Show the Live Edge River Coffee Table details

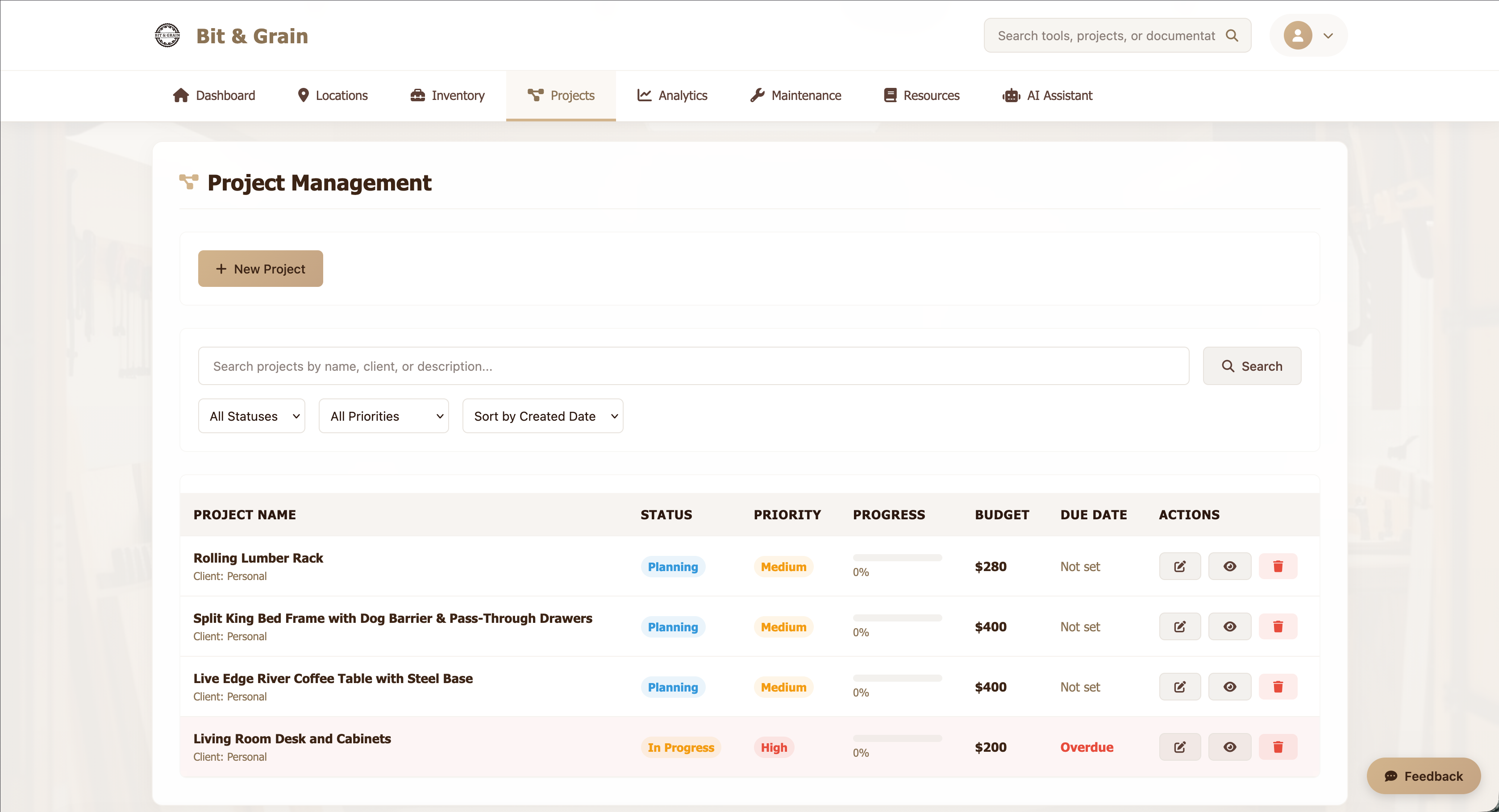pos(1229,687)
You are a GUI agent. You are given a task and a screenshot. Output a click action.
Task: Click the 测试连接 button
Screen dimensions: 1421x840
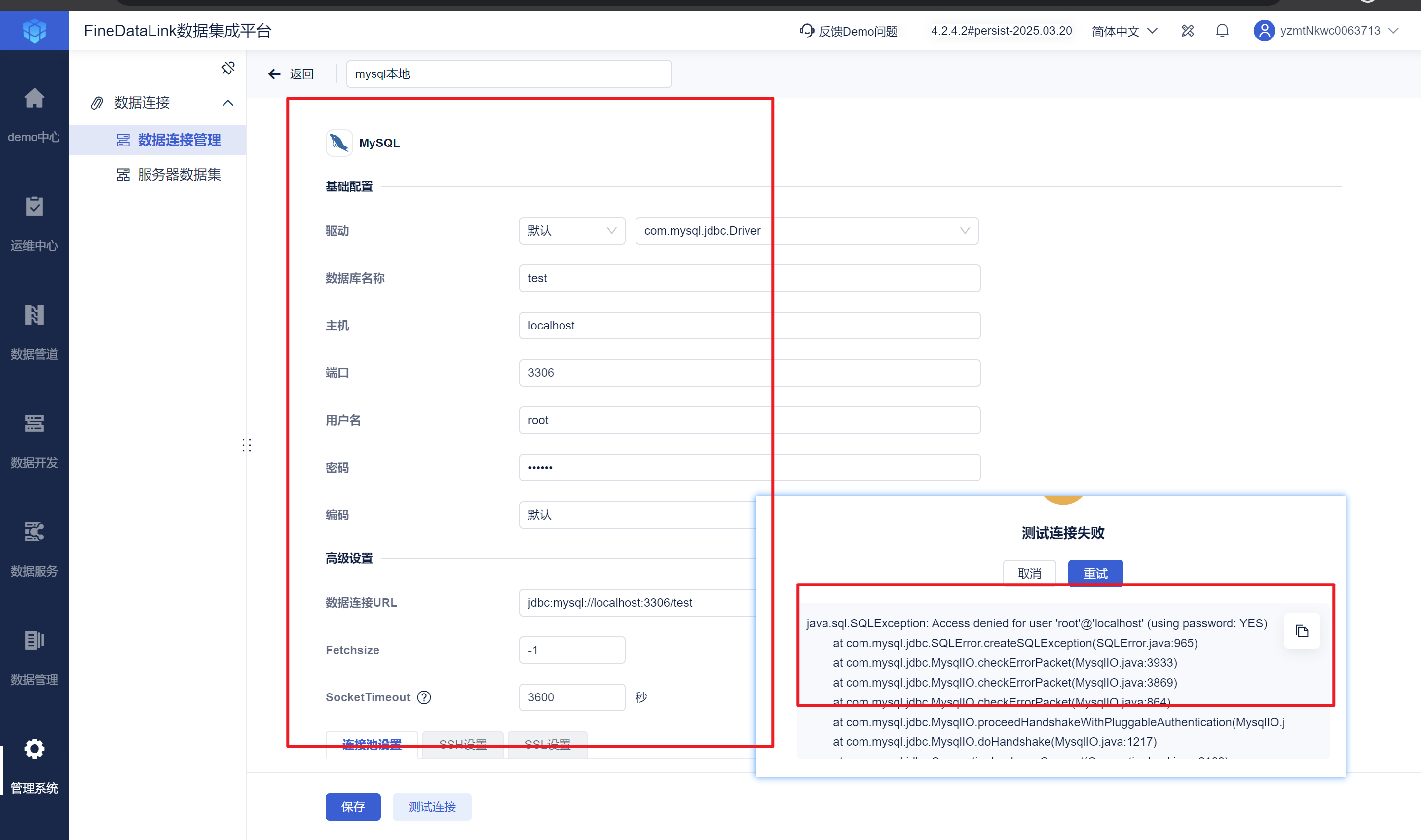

----------

Begin with the line containing "You are a GUI" and end with the last line of the material above; return exactly those lines, both ends included, and omit all pictures.

→ Task answer
You are a GUI agent. You are given a task and a screenshot. Output a click action.
Task: Click the 测试连接 button
Screen dimensions: 1421x840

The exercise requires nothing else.